• **TASK**:
All entries below must be given again word for word.

Start of DATASET EXCERPTS

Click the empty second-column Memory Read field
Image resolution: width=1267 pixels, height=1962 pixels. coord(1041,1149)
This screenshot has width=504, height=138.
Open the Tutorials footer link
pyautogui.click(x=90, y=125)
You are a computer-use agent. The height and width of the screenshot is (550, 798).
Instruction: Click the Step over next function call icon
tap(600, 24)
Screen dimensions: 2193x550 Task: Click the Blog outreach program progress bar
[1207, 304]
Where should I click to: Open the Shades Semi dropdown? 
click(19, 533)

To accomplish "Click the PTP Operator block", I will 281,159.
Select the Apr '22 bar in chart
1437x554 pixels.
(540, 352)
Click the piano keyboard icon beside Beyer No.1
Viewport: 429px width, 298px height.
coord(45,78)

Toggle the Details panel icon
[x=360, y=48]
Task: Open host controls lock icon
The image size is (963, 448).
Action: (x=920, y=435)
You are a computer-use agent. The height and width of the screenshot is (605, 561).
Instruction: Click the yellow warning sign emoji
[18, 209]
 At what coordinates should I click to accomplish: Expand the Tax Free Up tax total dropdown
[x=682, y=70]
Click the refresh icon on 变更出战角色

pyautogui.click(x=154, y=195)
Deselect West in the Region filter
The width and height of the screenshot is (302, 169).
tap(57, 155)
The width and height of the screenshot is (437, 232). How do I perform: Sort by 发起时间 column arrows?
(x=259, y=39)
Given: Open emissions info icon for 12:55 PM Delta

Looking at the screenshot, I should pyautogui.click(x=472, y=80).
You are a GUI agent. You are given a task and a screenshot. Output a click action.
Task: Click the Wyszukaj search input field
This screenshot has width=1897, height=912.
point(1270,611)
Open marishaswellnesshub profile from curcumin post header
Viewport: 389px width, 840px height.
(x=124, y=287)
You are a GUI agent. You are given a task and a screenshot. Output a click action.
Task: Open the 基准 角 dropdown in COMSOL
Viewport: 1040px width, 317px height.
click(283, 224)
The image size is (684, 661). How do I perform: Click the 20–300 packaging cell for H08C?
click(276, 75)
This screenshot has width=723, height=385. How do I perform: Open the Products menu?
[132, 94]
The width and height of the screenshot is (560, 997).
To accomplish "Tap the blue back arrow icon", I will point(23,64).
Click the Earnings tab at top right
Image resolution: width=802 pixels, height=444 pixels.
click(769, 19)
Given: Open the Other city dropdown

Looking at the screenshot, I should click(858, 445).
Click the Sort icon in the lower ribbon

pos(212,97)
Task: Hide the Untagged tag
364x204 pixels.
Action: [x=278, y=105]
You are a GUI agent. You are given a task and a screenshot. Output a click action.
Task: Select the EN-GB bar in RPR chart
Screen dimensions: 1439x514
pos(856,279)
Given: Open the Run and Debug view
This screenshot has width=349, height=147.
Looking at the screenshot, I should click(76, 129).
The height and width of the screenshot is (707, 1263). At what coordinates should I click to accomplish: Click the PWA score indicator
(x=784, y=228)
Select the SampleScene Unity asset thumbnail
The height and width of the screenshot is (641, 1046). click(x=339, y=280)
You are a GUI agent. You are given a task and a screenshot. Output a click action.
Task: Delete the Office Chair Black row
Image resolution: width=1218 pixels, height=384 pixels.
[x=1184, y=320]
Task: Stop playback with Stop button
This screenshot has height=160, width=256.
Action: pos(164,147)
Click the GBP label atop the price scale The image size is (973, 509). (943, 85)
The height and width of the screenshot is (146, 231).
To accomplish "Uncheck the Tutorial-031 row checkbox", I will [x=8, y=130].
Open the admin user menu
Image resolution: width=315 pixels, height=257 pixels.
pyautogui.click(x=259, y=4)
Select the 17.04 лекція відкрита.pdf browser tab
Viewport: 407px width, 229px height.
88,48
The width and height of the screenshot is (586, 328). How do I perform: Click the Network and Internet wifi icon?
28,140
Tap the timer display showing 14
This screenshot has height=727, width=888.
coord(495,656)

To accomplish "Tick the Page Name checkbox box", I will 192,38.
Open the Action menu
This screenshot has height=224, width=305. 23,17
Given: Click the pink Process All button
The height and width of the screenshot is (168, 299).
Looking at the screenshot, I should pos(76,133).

End of DATASET EXCERPTS

• **SOLUTION**:
Click the empty second-column Memory Read field
Image resolution: width=1267 pixels, height=1962 pixels. coord(1041,1149)
This screenshot has width=504, height=138.
Open the Tutorials footer link
pyautogui.click(x=90, y=125)
You are a computer-use agent. The height and width of the screenshot is (550, 798).
Instruction: Click the Step over next function call icon
tap(600, 24)
Screen dimensions: 2193x550 Task: Click the Blog outreach program progress bar
[1207, 304]
Where should I click to: Open the Shades Semi dropdown? 
click(19, 533)

To accomplish "Click the PTP Operator block", I will 281,159.
Select the Apr '22 bar in chart
1437x554 pixels.
(540, 352)
Click the piano keyboard icon beside Beyer No.1
Viewport: 429px width, 298px height.
coord(45,78)

Toggle the Details panel icon
[x=360, y=48]
Task: Open host controls lock icon
The image size is (963, 448).
Action: (x=920, y=435)
You are a computer-use agent. The height and width of the screenshot is (605, 561).
Instruction: Click the yellow warning sign emoji
[18, 209]
 At what coordinates should I click to accomplish: Expand the Tax Free Up tax total dropdown
[x=682, y=70]
Click the refresh icon on 变更出战角色

pyautogui.click(x=154, y=195)
Deselect West in the Region filter
The width and height of the screenshot is (302, 169).
tap(57, 155)
The width and height of the screenshot is (437, 232). How do I perform: Sort by 发起时间 column arrows?
(x=259, y=39)
Given: Open emissions info icon for 12:55 PM Delta

Looking at the screenshot, I should pyautogui.click(x=472, y=80).
You are a GUI agent. You are given a task and a screenshot. Output a click action.
Task: Click the Wyszukaj search input field
This screenshot has width=1897, height=912.
point(1270,611)
Open marishaswellnesshub profile from curcumin post header
Viewport: 389px width, 840px height.
(x=124, y=287)
You are a GUI agent. You are given a task and a screenshot. Output a click action.
Task: Open the 基准 角 dropdown in COMSOL
Viewport: 1040px width, 317px height.
click(283, 224)
The image size is (684, 661). How do I perform: Click the 20–300 packaging cell for H08C?
click(276, 75)
This screenshot has width=723, height=385. How do I perform: Open the Products menu?
[132, 94]
The width and height of the screenshot is (560, 997).
To accomplish "Tap the blue back arrow icon", I will point(23,64).
Click the Earnings tab at top right
Image resolution: width=802 pixels, height=444 pixels.
click(769, 19)
Given: Open the Other city dropdown

Looking at the screenshot, I should click(858, 445).
Click the Sort icon in the lower ribbon

pos(212,97)
Task: Hide the Untagged tag
364x204 pixels.
Action: [x=278, y=105]
You are a GUI agent. You are given a task and a screenshot. Output a click action.
Task: Select the EN-GB bar in RPR chart
Screen dimensions: 1439x514
pos(856,279)
Given: Open the Run and Debug view
This screenshot has width=349, height=147.
Looking at the screenshot, I should click(76, 129).
The height and width of the screenshot is (707, 1263). At what coordinates should I click to accomplish: Click the PWA score indicator
(x=784, y=228)
Select the SampleScene Unity asset thumbnail
The height and width of the screenshot is (641, 1046). click(x=339, y=280)
You are a GUI agent. You are given a task and a screenshot. Output a click action.
Task: Delete the Office Chair Black row
Image resolution: width=1218 pixels, height=384 pixels.
[x=1184, y=320]
Task: Stop playback with Stop button
This screenshot has height=160, width=256.
Action: pos(164,147)
Click the GBP label atop the price scale The image size is (973, 509). (943, 85)
The height and width of the screenshot is (146, 231).
To accomplish "Uncheck the Tutorial-031 row checkbox", I will [x=8, y=130].
Open the admin user menu
Image resolution: width=315 pixels, height=257 pixels.
pyautogui.click(x=259, y=4)
Select the 17.04 лекція відкрита.pdf browser tab
Viewport: 407px width, 229px height.
88,48
The width and height of the screenshot is (586, 328). How do I perform: Click the Network and Internet wifi icon?
28,140
Tap the timer display showing 14
This screenshot has height=727, width=888.
coord(495,656)

To accomplish "Tick the Page Name checkbox box", I will 192,38.
Open the Action menu
This screenshot has height=224, width=305. 23,17
Given: Click the pink Process All button
The height and width of the screenshot is (168, 299).
Looking at the screenshot, I should pos(76,133).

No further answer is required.